When my relatives visited last month, the kids were doing arts and crafts one afternoon while the adults chatted. Little Man colored a picture of a spider, cut it out, and bent each segment of the spider's legs so it would stand up by itself.
"That's really neat," said my Auntie Arline. "Does he do things like that a lot?"
"He's never done that before," I said. It was pretty cool, but I didn't think much of it at the time.
But ever since then, he's been creating more and more elaborate things out of paper. And last week, he blew me away.
Here's what he drew:
"What's that?" I asked him.
"A pirate ship!" he said.
Huh. I shrugged. I could recognize the skulls and crossbones, and the ship's wheel, but other than that, I couldn't see how it was a pirate ship.

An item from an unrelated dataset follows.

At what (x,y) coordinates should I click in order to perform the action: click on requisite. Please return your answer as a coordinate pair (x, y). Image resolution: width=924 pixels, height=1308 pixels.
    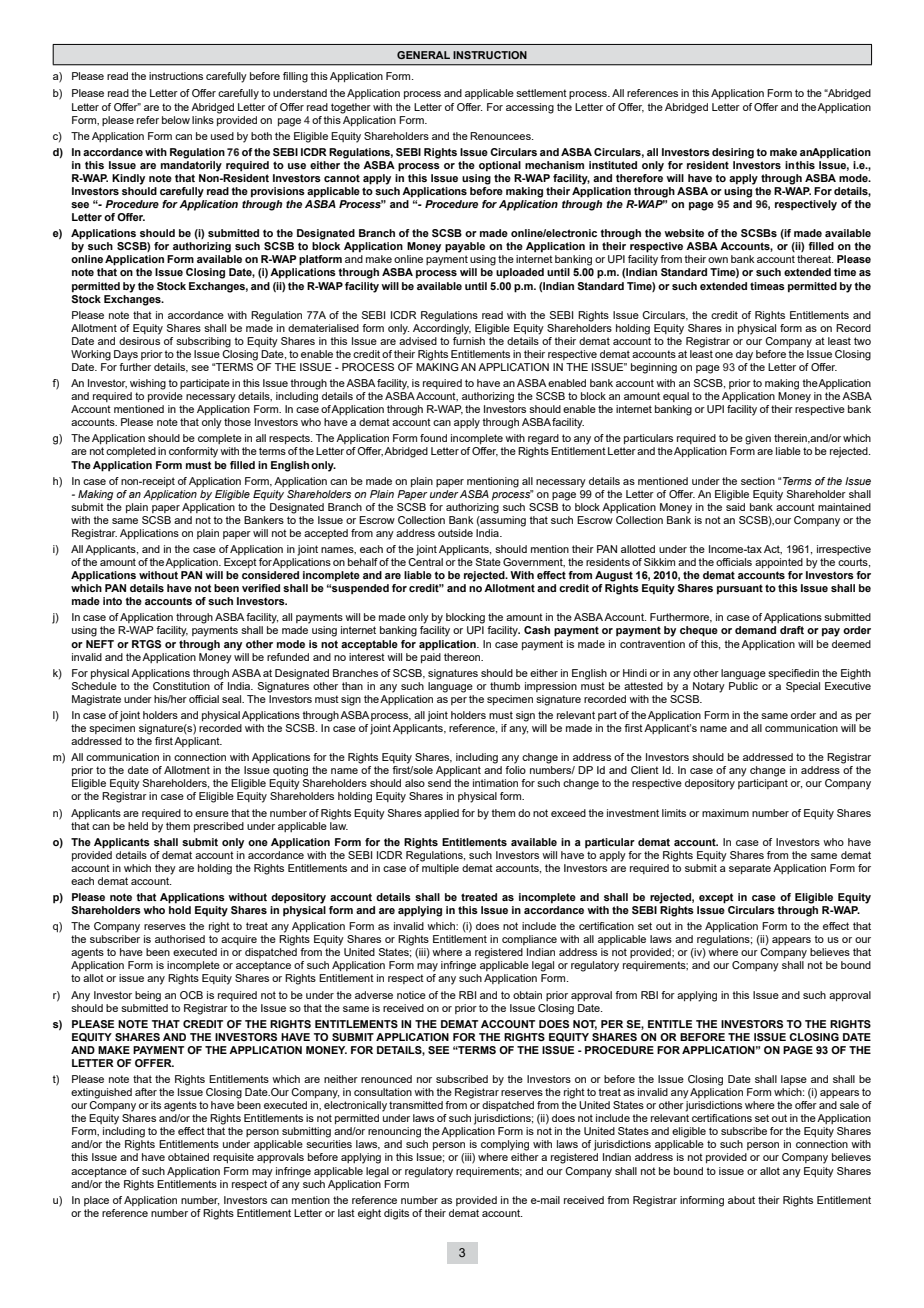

Then he cut it all out -- one single piece - and started folding it. Before I knew it, he had a perfect 3D paper pirate ship. I was floored. The ship's wheel is centered in the front. The front of the ship is angled forward, like a real ship. There's a bottom panel folded over to make the floor, with a perfect skull and crossbones centered and oriented forward. The two masts are the same size and angle, stay parallel, and meet perfectly at the top. All the angles match so the entire ship is plumb and stands up by itself.
I mean ... there's no way I could freehand something like that. I am just marveling at how he could so easily envision the angles, the folds, the three dimensions.